A AfD, ou Alternativa para a Alemanha, há muito que tem vindo a ultrapassar a tal fasquia criada para evitar uma repetição da crise que atingiu a democracia alemã entre as duas guerras mundiais e levou à ascensão do Partido Nazi. É um partido com uma história curiosa, pois nasceu em 2013, em plena crise financeira na Europa, como um movimento contra o euro, mas depois da vaga de refugiados de 2015 tornou-se um partido anti-imigrantes. A líder que tem conseguido atrair cada vez mais votantes é também uma figura pouco convencional para um partido que se assume igualmente como defensor dos valores tradicionais, pois Alice Weidel é lésbica assumida e vive conjugalmente com uma suíça de origem cingalesa. E apesar das acusações de fascismo, e dos escândalos com alguns membros do partido mais extremistas, a dirigente da AfD tem-se mantido afastada dessas polémicas e em política internacional não só apoia Israel como faz questão de não ser próxima da Rússia. Recentemente foi elogiada por Elon Musk, o milionário de origem sul-africana que é das figuras mais influentes junto de Trump.
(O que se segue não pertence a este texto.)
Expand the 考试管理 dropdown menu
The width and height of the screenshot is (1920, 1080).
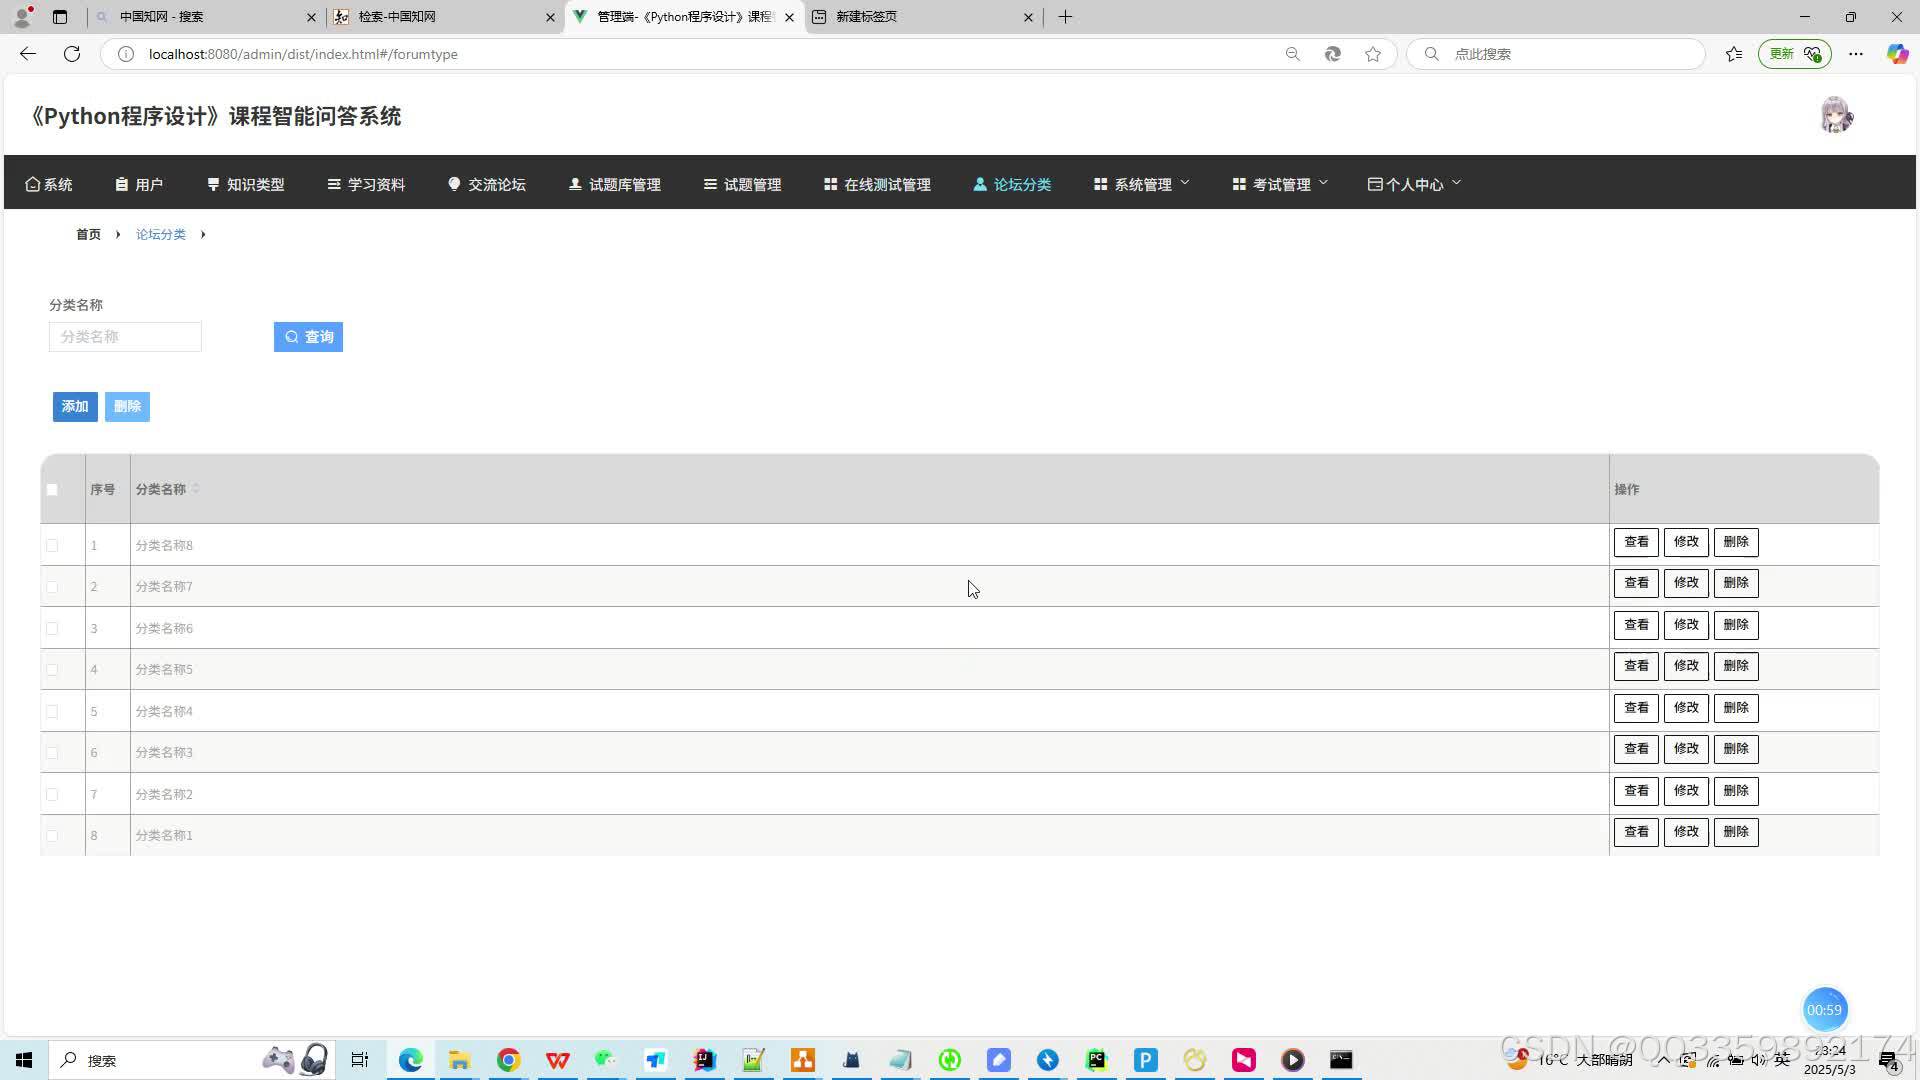click(x=1280, y=184)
Grande parte da sociedade alemã rejeita o discurso xenófobo da AfD, e mesmo o crescimento eleitoral do Die Linke deveu-se a uma mobilização da extrema-esquerda em zonas onde a extrema-direita estava a crescer. O próprio Merz, muito criticado por uma lei da CDU/CSU restritiva da imigração ter sido aprovada graças aos votos da AfD, tem sido fiel à ideia de ostracizar o partido de Weidel.

Na primeira linha do combate à xenofobia têm estado as igrejas alemãs, tanto a católica como a protestante. Logo após serem conhecidos os resultados eleitorais, o bispo Georg Bätzing, presidente da conferência episcopal, declarou: “o aumento significativo da participação eleitoral é um bom sinal para o nosso país, mostrando que a democracia está a ser levada seriamente. A maioria dos votantes quer um reforço do centro democrático. Espero que tenhamos rapidamente um governo estável que enfrente os desafios”. A presidente do Conselho da Igreja Evangélica na Alemanha, a bispa Kirsten Fehrs, afirmou, por seu lado, que “agora, depois das eleições, os partidos do centro democrático têm pela frente a desafiadora missão de lidar com o resultado de forma construtiva e responsável”. E apelou “a uma Alemanha onde a dignidade humana e o respeito mútuo importem”. Outras vozes das igrejas fizeram-se também ouvir, como o arcebispo Stefan Hesse, de Hamburgo, que declarou que “da minha perspetiva cristã, a justiça social e a integração daqueles que vêm viver junto de nós devem ter presença na agenda política”. Desde a reunificação da Alemanha, em 1990, um ano depois da queda do muro de Berlim, a população estrangeira passou de cinco milhões para 14 milhões. A Alemanha tem atualmente 83 milhões de habitantes.